Stress testing is considered to be the best risk management tool for global banks. In fact, stress tests involve hunting down extreme possible scenarios that have very little chance of happening. Bank stress tests are not forecasts, as their primary purpose is to prepare financial institutions for a possible “stress.”
Thorough stress testing is an important part of every large financial organization’s workflow. They use it in order to gauge how their structure would behave under extremely difficult conditions. Bank stress tests offer a standard mechanism for companies to assess the risks and evaluate the impact of these extreme conditions.
Why Do Companies Conduct Stress Testing?
Global financial institutions need to conduct stress tests in order to ensure that they are able to withstand various financial emergency situations. They want to make sure that they can stay solvent during severe economic challenges.
As a matter of fact, since the 2008 financial crisis, global regulators have issued strict requirements in relation to the type and severity of risk scenarios that financial institutions should use annually.

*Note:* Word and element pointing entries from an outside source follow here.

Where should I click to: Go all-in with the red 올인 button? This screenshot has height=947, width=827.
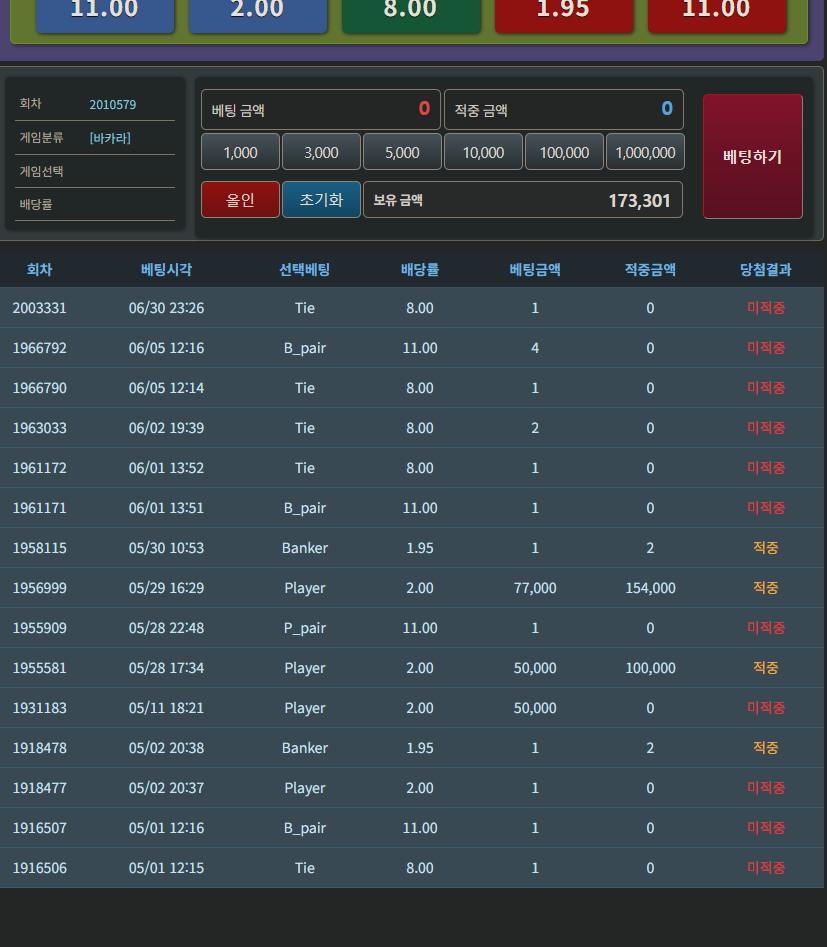click(240, 199)
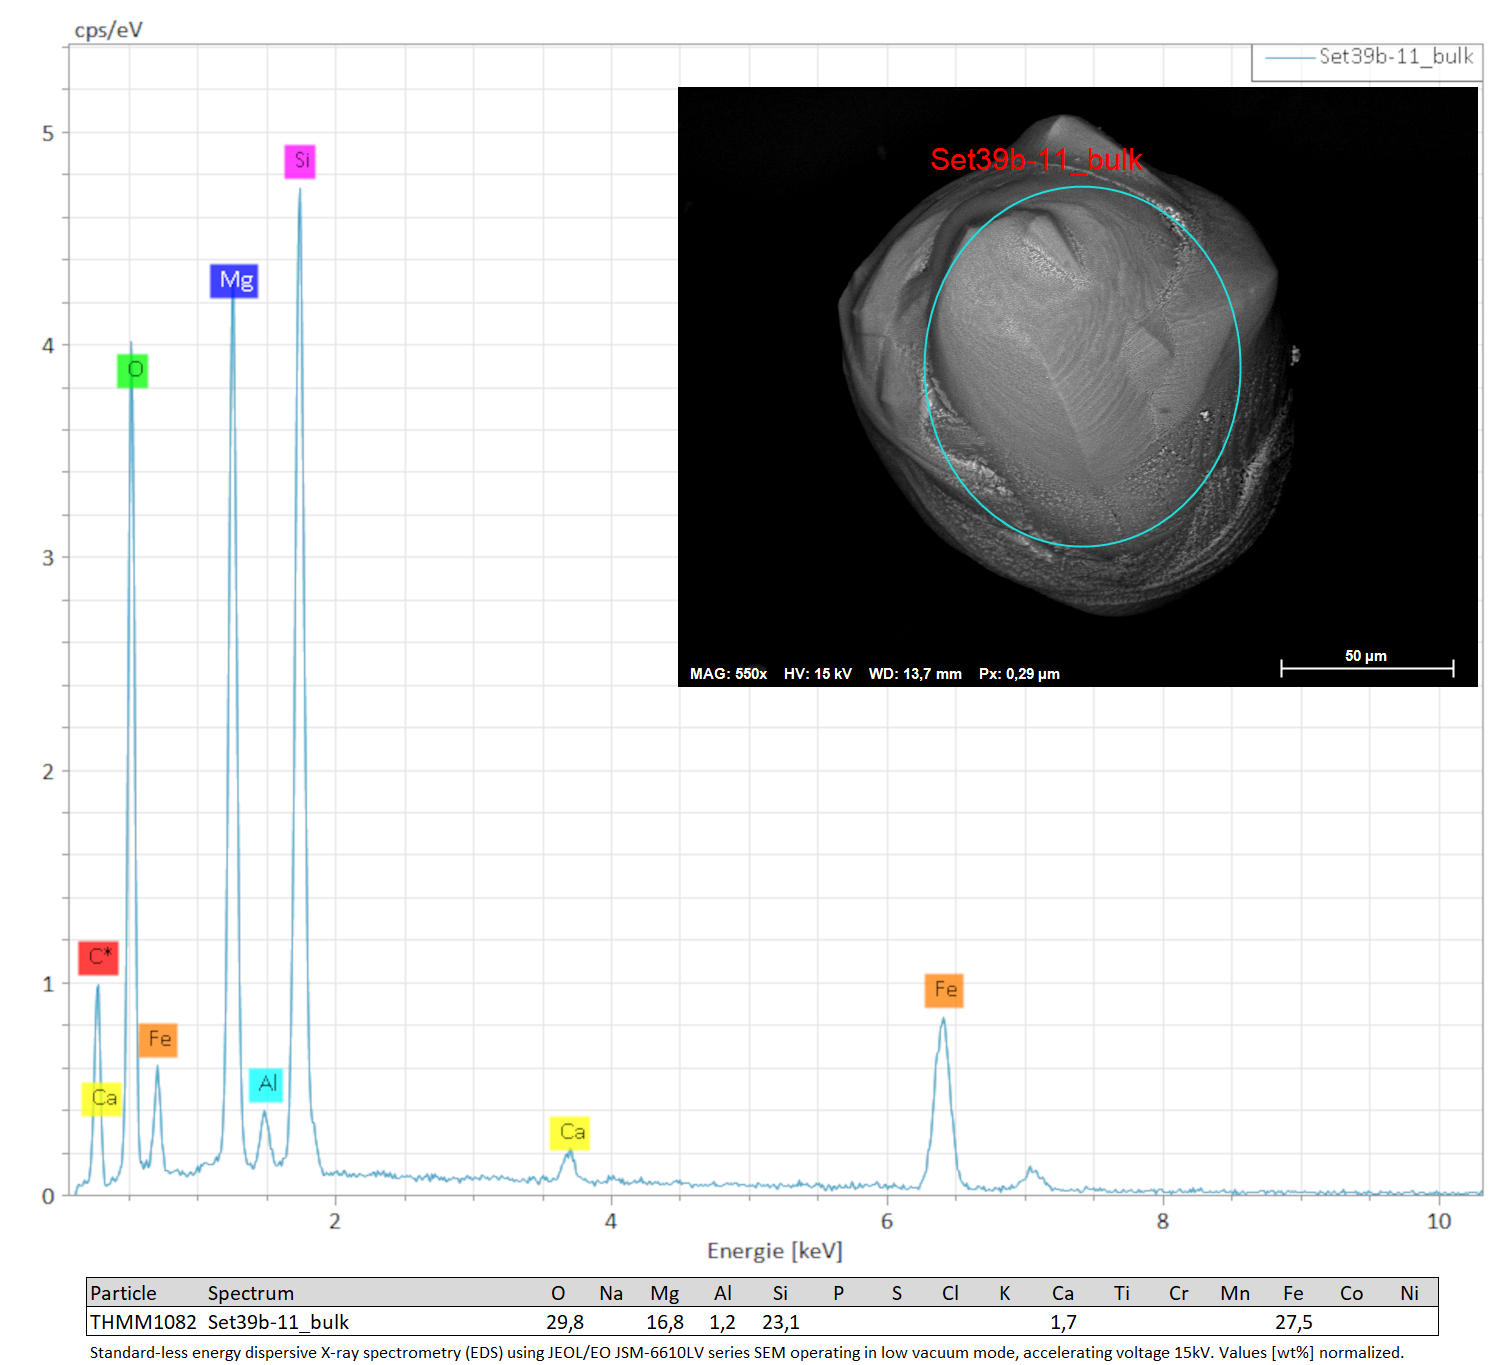Click the THMM1082 particle cell
The image size is (1507, 1365).
[143, 1322]
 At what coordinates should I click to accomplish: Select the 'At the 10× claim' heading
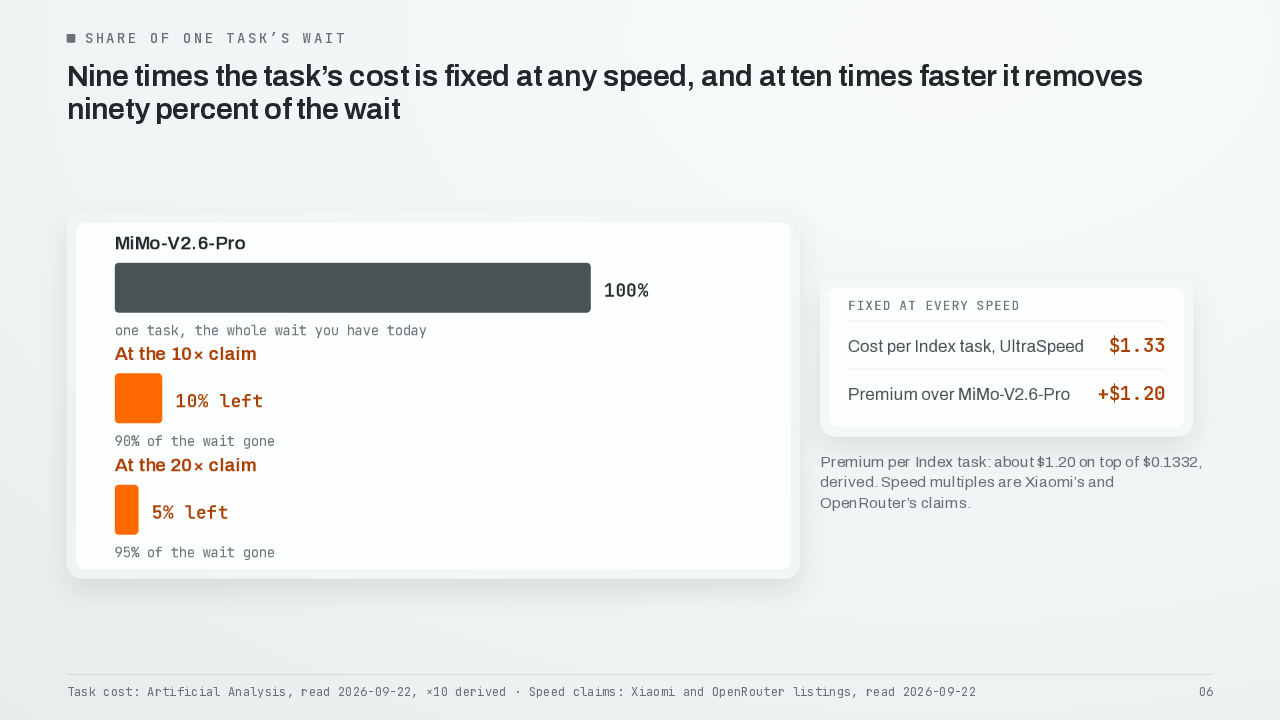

Stress testing also offers an opportunity to evaluate a company’s operational readiness to respond to a crisis.
For instance, one of the global regulatory bodies, the European Banking Authority (EBA) has the responsibility to ensure the proper functioning of financial markets and the soundness of the financial system in the EU.
In order to do that, EBA “is mandated to monitor and assess market developments as well as to identify trends, potential risks and vulnerabilities stemming from the micro-prudential level.”
EBA’s EU-wise stress tests are carried out in a bottom-up fashion. The organization is utilizing methodologies, scenarios, and key assumptions that were developed in collaboration with the ESRB, the European Central Bank (ECB) and the European Commission (EC).
In the same fashion, the Federal Reserve of the US carries out annual supervisory stress tests of banks with $50 billion or more in assets. The key goal of this stress test is to find out whether a bank has enough capital to properly function during tough times.
Following on this, stress tests at private mortgage lenders are conducted twice a year, as they also have to comply with strict reporting deadlines.
Stress Test Conditions
One of the possible hypothetical scenarios that are provided for financial institutions’ stress testing is as follows: the unemployment rate is at 10 percent, with a general 15 percent drop in stocks, and a 30 decline in home prices.
This hypothetical situation is then used by the banks to determine if they have sufficient capital to make it through the “fake” crisis. Banks usually use the next nine financial quarters of planned financials for this purpose.
How Do Stress Tests Impact Banks?
Banks and other financial institutions that conduct regular stress tests are obliged to publish their results. These results are then made public to present how the bank would manage its operations during a major crisis.
In addition, a set of new global regulations requires companies that do not pass these tests to reduce their dividend payouts and share buybacks to preserve capital.
It happens that banks are given a conditional pass of a stress test. This implies that a bank almost failed a stress test and its ability to make further distributions in the future are at risk. Banks that pass on a conditional basis need to resubmit their plans of actions.
What happens when banks fail stress tests?
Banks that fail stress test risk severely damaging their public image – they are seen as unreliable and the public believes that they would not be able to withstand a financial disaster. Nevertheless, some global major banks have failed stress tests numerous times.